Every time my family has traveled somewhere, we’ve always stopped at an Indian restaurant. My sister and I have teased this habit of seeking our own cuisine in new locations, but I’ve come to understand it more now. When you’re in a place foreign to you — whether it’s been a couple years or nearly three decades — it helps to find familiar food. It helps to take in the sight of foods eaten in my house’s thalis recontextualized in restaurantware, to flood your tastebuds with the flavors your parents made, to tear roti and dosa with your own hands and eat until every sense is full. Of course, you can smell it first before you see, taste or touch it, mouth watering before the restaurant is even entered. That sense comprises one-fifth of my reality but contributes even more.

Some aromas elevate me above my reality. In any house I’ve lived in, we’ve always had a room with a cupboard. Idols, pictures of gods and passed loved ones, flower wreaths, religious texts and, of course, incense sticks are all arranged together. The cupboard shrine was built before a temple was built in our area, but we still use it, lighting that incense every Sunday so that the room they live in is dedicated to the divine aroma of our gods. Every Sunday, that incense elevated me to somewhere beyond this room with a cupboard we’ve packed religious memorabilia in. Since I’ve moved out, I haven’t been able to take in that earthly perfumed fragrance as often. Any time it’s lit now, I ascend again.

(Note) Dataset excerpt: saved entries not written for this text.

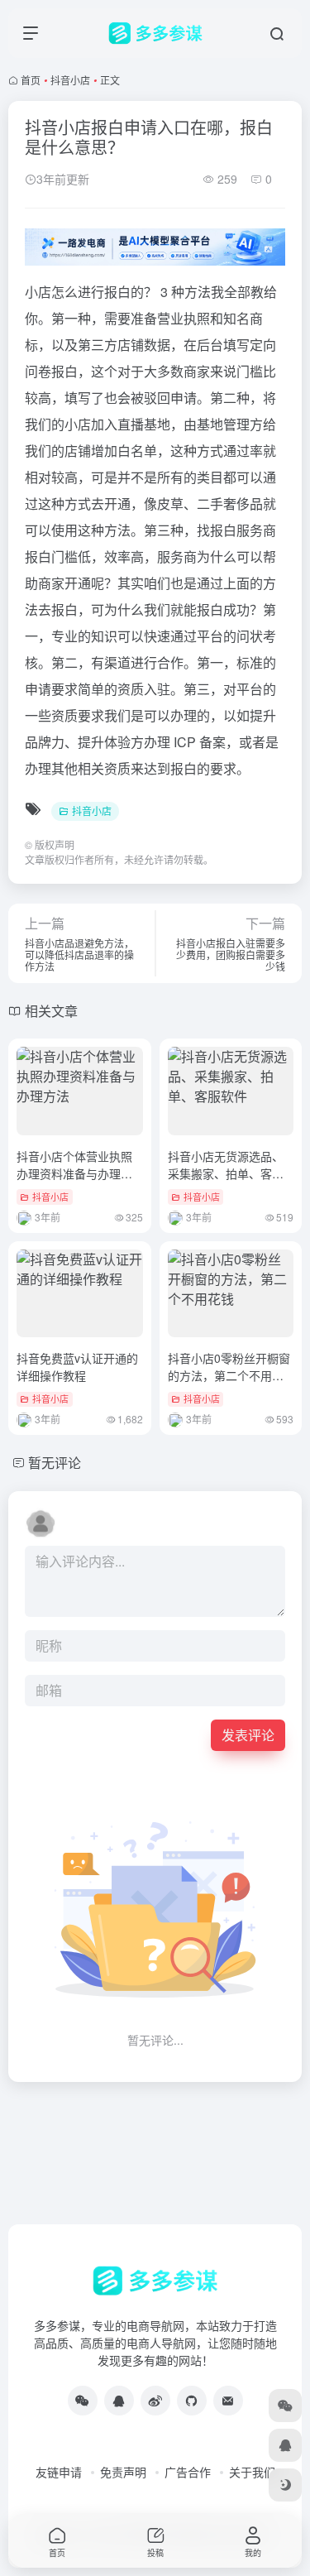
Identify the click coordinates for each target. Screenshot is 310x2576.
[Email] (228, 2400)
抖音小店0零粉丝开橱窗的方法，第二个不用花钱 (229, 1375)
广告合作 (188, 2471)
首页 (31, 80)
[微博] (155, 2400)
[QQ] (119, 2400)
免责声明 (123, 2471)
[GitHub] (192, 2400)
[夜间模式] (285, 2485)
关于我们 (252, 2471)
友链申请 (59, 2471)
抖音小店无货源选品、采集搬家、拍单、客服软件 (226, 1173)
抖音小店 (70, 80)
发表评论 (248, 1734)
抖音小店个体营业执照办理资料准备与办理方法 (74, 1173)
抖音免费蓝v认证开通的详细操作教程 (77, 1367)
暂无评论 (54, 1462)
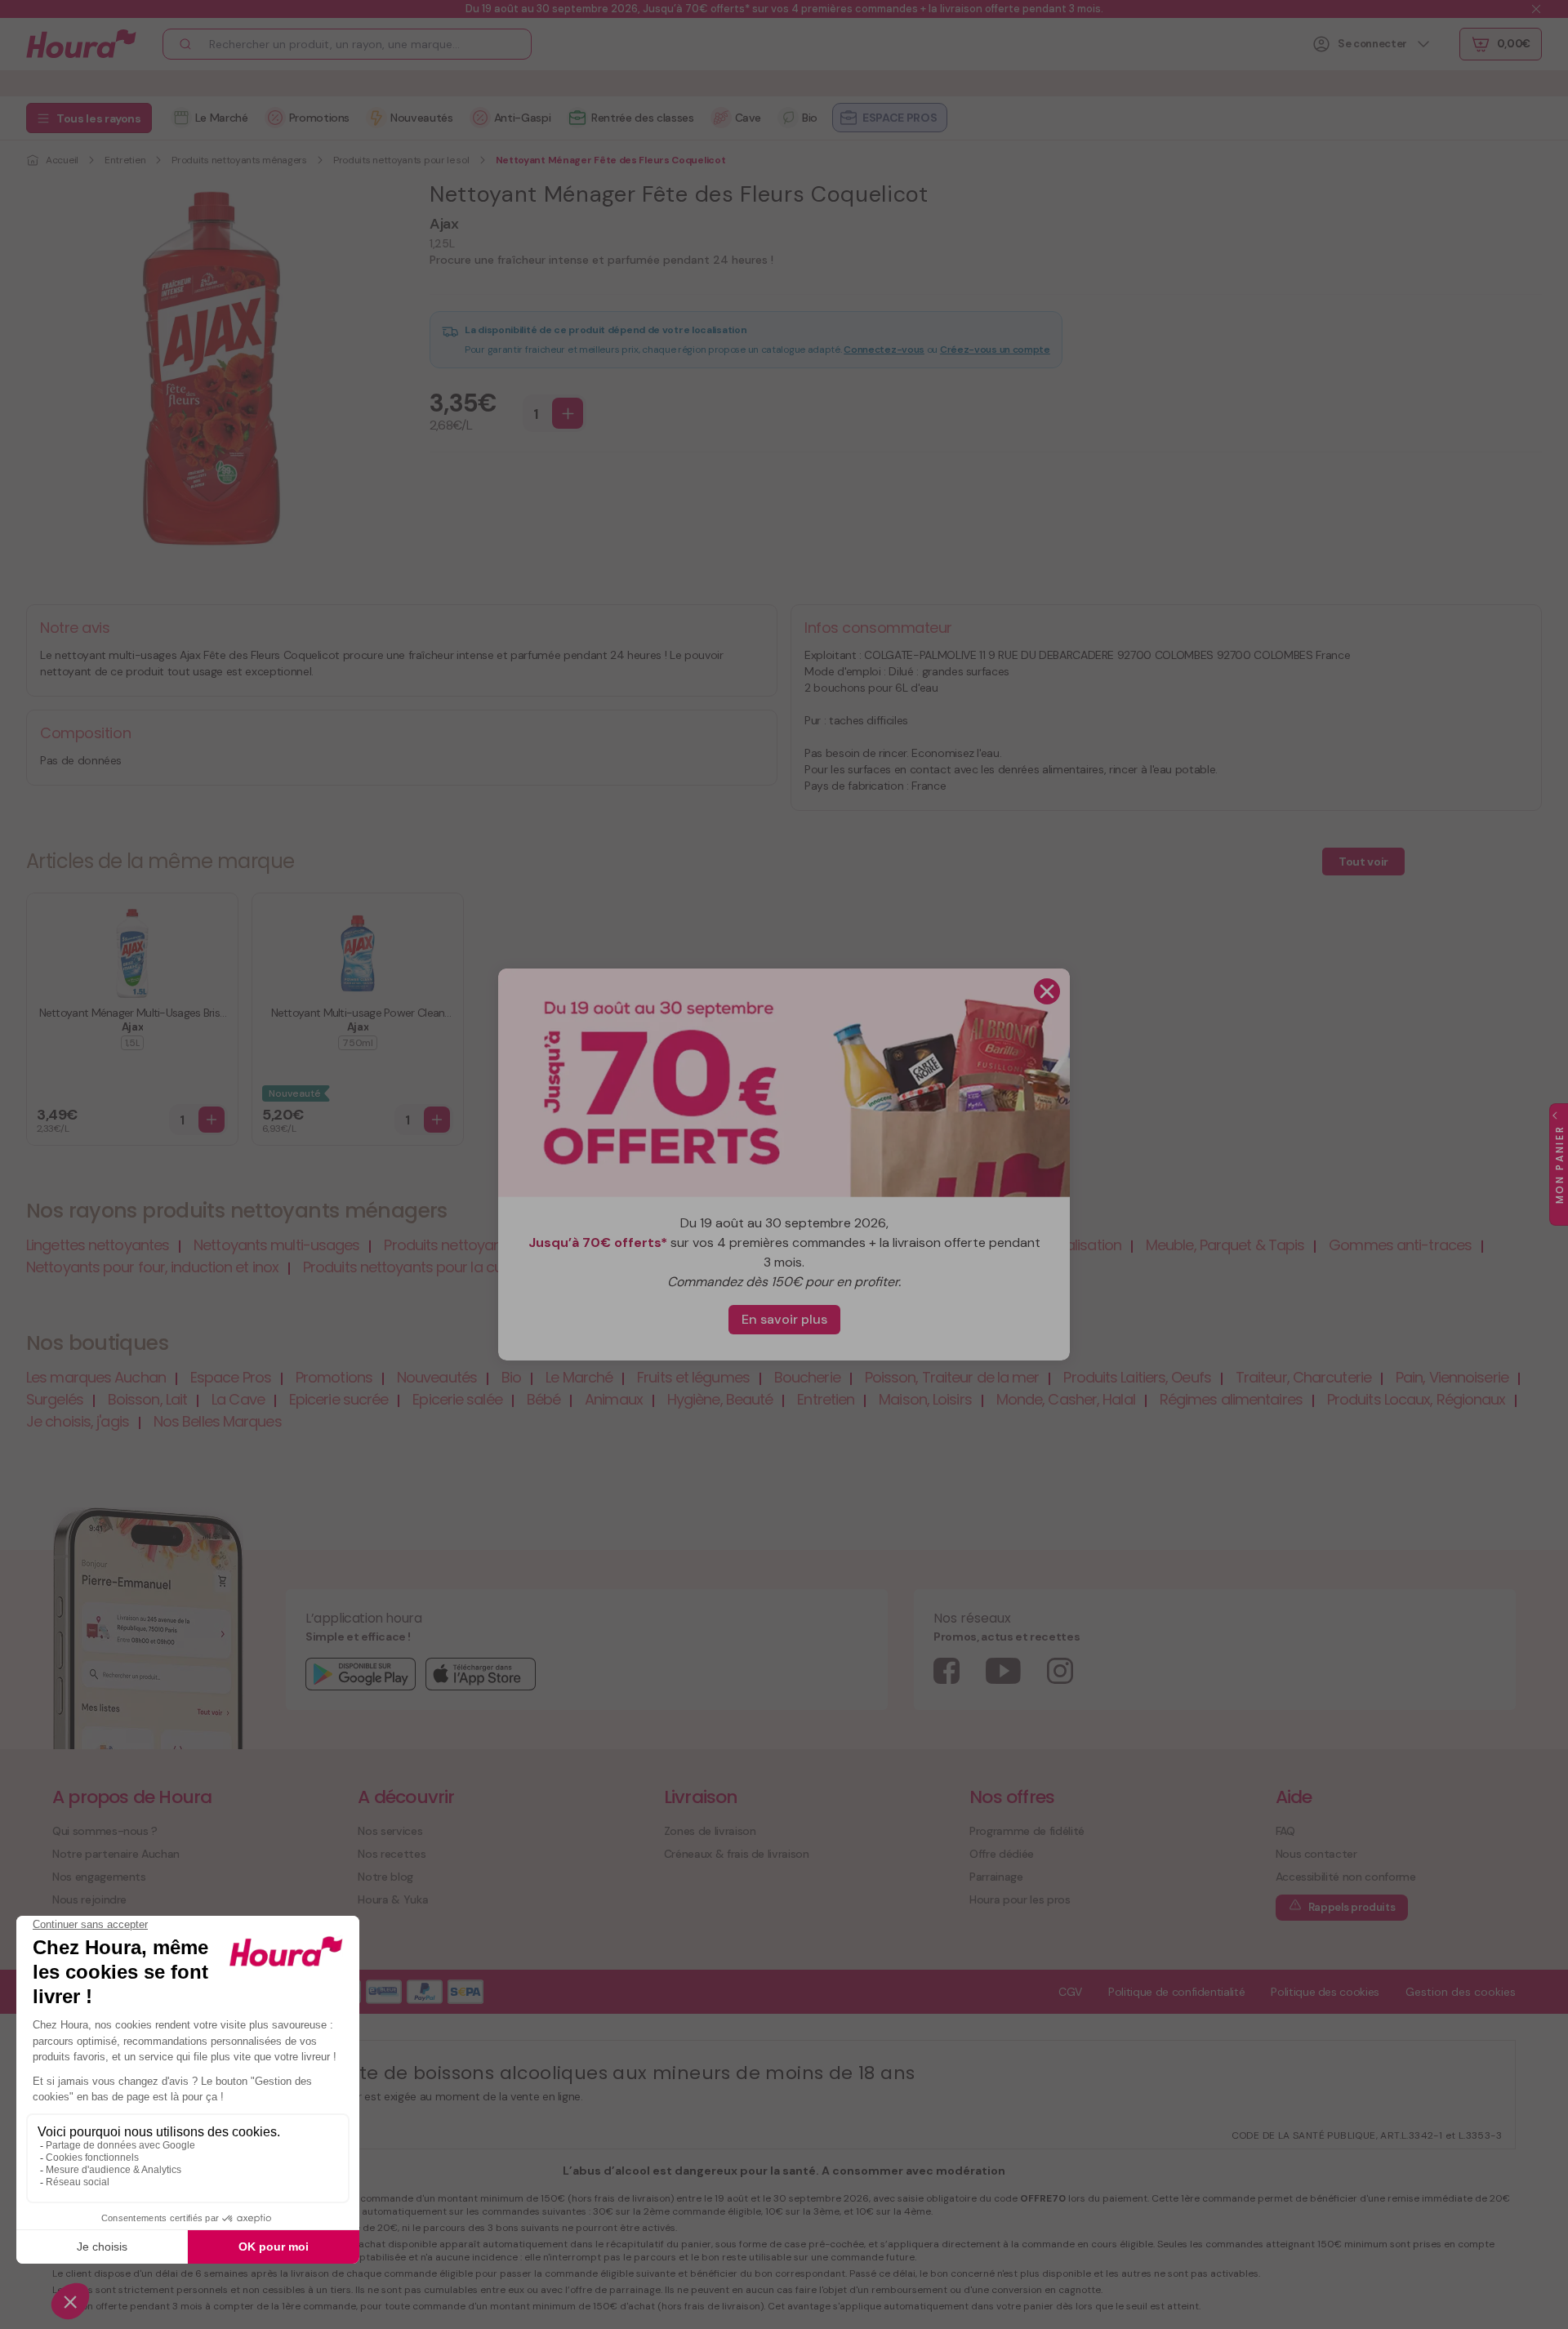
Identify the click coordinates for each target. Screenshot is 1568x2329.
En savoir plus (784, 1319)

One night I was biking through my hometown, closer to the downtown area, and in a flash, some odors struck me in combination, like vague burning smells and the exhaust of traffic but they weren’t odorous to me though — the urban scents of my parents’ motherland. Across all the time and space from my last visit, I could almost fill in the vendors and cuisine and temples stuffing the city my parents grew up in. Pausing for a second, I closed my eyes and ears to take as much of it in as I could, as slightly damaging to my lungs it might be. These scents all blend together for me: a city whose smell I can still remember, the packed scents of Desi grocers’ wares, cooked until fragrant in an American restaurant’s kitchen, some served as prasad from the cupboard under the smoke of incense, all wafting through my house as an aroma I can’t ascertain because I grew up in it. They’re all wrapped in the scent of my family’s hugs. They smell like home.